*Requirements*: Format everything from the line containing "The image size is (900, 980)." down to the line containing "coordinates (311, 352)." as a two-column CSV with columns named input and output. Each item gets one row, with its text in the first field and its answer in the second, each in one quoted field and with line breaks replaced by spaces.

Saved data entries
## Start

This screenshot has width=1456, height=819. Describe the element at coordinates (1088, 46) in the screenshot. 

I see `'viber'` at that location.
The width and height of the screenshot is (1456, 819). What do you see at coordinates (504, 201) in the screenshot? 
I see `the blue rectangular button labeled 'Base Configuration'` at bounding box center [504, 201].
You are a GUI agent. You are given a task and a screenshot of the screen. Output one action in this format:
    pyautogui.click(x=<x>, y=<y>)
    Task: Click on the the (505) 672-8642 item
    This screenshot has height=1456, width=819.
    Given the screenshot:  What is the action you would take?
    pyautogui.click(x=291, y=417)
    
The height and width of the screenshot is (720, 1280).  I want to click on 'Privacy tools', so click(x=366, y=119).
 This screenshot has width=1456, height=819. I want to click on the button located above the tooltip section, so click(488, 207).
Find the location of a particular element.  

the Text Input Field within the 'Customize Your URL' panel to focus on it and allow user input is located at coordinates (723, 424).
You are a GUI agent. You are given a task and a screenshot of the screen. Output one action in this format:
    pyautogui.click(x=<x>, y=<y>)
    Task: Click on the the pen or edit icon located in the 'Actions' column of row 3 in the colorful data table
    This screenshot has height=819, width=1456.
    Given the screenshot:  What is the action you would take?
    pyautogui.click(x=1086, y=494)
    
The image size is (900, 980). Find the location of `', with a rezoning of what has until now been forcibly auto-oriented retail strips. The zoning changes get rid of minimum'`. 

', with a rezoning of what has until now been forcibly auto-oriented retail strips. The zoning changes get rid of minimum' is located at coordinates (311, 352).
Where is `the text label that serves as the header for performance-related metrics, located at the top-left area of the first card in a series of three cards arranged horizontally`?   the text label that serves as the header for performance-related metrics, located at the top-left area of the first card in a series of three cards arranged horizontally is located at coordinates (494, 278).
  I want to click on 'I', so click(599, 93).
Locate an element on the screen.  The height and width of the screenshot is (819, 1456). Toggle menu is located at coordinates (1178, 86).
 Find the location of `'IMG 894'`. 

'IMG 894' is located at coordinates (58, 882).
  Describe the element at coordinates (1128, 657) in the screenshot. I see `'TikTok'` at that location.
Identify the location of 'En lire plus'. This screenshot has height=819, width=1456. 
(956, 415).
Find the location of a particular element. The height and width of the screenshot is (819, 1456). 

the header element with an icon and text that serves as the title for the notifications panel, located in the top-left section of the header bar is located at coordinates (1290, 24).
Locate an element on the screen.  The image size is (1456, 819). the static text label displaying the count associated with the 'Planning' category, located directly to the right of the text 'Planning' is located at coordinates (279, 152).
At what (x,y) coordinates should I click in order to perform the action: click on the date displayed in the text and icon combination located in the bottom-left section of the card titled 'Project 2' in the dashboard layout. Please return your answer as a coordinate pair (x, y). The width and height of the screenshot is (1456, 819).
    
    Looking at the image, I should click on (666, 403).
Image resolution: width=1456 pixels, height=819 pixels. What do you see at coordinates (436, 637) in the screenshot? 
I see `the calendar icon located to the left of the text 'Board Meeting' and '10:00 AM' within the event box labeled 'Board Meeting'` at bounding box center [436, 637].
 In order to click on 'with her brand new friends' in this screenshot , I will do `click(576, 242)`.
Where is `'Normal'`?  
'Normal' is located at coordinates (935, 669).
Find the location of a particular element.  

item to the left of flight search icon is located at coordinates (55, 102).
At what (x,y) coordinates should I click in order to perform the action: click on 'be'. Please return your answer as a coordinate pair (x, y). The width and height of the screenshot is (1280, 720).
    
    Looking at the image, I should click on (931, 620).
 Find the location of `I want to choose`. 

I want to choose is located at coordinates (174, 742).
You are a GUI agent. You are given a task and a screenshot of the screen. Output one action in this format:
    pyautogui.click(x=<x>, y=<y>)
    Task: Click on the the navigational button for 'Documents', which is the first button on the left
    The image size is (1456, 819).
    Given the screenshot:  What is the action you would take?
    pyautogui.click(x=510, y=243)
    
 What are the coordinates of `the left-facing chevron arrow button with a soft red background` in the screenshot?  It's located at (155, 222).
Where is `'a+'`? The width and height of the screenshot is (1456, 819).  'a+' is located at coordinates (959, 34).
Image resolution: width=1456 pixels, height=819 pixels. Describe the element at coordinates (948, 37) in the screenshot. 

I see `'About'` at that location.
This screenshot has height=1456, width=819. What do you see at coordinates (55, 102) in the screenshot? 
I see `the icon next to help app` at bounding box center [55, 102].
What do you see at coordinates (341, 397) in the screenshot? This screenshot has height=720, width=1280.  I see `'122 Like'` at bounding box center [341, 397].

## End

*Solution to this task*:
input,output
"The image size is (900, 980). Find the location of `', with a rezoning of what has until now been forcibly auto-oriented retail strips. The zoning changes get rid of minimum'`.","', with a rezoning of what has until now been forcibly auto-oriented retail strips. The zoning changes get rid of minimum' is located at coordinates (311, 352)."